US v. Qazah: Kamal Qazah and his uncle, Nasser Alquza, received charges for conspiracy to receive and transport stolen cigarettes, conspiracy to commit money laundering, and money laundering. Qazah received an additional charge for receiving cigarettes purportedly stolen in interstate commerce. After a jury convicted Qazah and Alquza of these charges, Alquza appealed the district court’s denial of his pre-trial motion to suppress evidence recovered during a search of his home; Qazah appealed the denial of his pre-trial motion to sever. Both defendants appealed their sentences, specifically the district court’s calculation of the loss amount for which they were held responsible, by relying upon the retail as opposed to wholesale value of the purportedly stolen cigarettes. The Fourth Circuit upheld the convictions, but vacated the defendants’ sentences for further evidence gathering on the loss calculation.
In its calculation of loss analysis, the Fourth Circuit examined the district court’s basis for its use of the retail value of the stolen cigarettes in determining the defendants’ sentences. The district court believed that it was obliged to apply the “greatest intended loss” as between the wholesale and retail value of the cigarettes, regardless of whether the value in fact represented a loss. The retail value of the cigarettes here was $3k per case, and the wholesale value was $2,126 per case.

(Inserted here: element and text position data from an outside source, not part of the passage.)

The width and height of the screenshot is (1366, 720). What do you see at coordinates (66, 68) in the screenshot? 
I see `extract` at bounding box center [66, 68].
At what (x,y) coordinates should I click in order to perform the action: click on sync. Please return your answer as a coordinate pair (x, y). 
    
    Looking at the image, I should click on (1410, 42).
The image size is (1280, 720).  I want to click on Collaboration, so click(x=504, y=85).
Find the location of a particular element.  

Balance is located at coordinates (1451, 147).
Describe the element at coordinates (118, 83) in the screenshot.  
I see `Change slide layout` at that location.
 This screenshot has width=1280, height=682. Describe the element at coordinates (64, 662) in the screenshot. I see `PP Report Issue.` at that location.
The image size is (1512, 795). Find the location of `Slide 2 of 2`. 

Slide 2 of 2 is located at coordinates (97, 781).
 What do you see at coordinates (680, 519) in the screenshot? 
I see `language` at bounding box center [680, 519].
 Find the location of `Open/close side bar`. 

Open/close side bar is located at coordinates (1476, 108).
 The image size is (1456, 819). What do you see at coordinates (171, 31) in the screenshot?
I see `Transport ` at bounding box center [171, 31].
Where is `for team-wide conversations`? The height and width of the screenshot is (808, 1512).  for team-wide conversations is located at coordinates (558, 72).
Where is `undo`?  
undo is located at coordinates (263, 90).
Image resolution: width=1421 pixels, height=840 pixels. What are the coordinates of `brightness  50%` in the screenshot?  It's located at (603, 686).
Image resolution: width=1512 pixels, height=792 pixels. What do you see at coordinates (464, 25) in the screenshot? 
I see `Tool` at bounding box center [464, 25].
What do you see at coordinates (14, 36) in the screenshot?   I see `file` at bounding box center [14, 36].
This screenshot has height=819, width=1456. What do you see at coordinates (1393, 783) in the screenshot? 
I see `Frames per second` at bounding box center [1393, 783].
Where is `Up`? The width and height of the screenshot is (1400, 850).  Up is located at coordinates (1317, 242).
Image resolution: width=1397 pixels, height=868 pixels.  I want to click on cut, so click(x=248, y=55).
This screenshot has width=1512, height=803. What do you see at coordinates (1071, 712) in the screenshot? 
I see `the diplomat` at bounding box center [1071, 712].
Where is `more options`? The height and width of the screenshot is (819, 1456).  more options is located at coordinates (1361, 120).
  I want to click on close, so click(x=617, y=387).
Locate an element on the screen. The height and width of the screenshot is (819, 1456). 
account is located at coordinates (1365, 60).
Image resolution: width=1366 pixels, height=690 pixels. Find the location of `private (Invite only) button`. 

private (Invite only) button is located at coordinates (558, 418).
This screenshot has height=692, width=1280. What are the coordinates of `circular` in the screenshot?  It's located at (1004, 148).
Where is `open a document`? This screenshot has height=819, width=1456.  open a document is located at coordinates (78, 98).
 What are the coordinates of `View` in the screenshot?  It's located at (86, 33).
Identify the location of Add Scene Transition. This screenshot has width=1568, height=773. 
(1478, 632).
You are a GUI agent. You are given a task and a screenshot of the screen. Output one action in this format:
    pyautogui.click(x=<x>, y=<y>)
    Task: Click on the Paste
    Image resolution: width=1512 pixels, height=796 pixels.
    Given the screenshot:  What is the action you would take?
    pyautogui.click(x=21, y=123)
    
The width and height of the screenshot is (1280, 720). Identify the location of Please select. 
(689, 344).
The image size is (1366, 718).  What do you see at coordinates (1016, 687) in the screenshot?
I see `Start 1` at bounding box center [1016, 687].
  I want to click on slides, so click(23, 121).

The parties agreed, as did the district court, that the “intended loss” rather than “actual loss” is the relevant measure under the guidelines. The general rule that guides the Fourth Circuit is that loss is determined by measuring the harm to the victim, one of whom was Phillip Morris. The cigarette company’s loss would have been the amount it would have otherwise received for selling the cigarettes, which the record indicated was $2,126 per case (8,000 cases were involved). The Fourth Circuit noted, however, that there may have been other victims here, e.g. the states that did not make money on the taxes on cigarettes lawfully sold, and sales that legitimate retailers may have made. The identities, then, of the intended victims and their losses are questions of fact for the district court to resolve, so the Fourth Circuit vacated and remanded.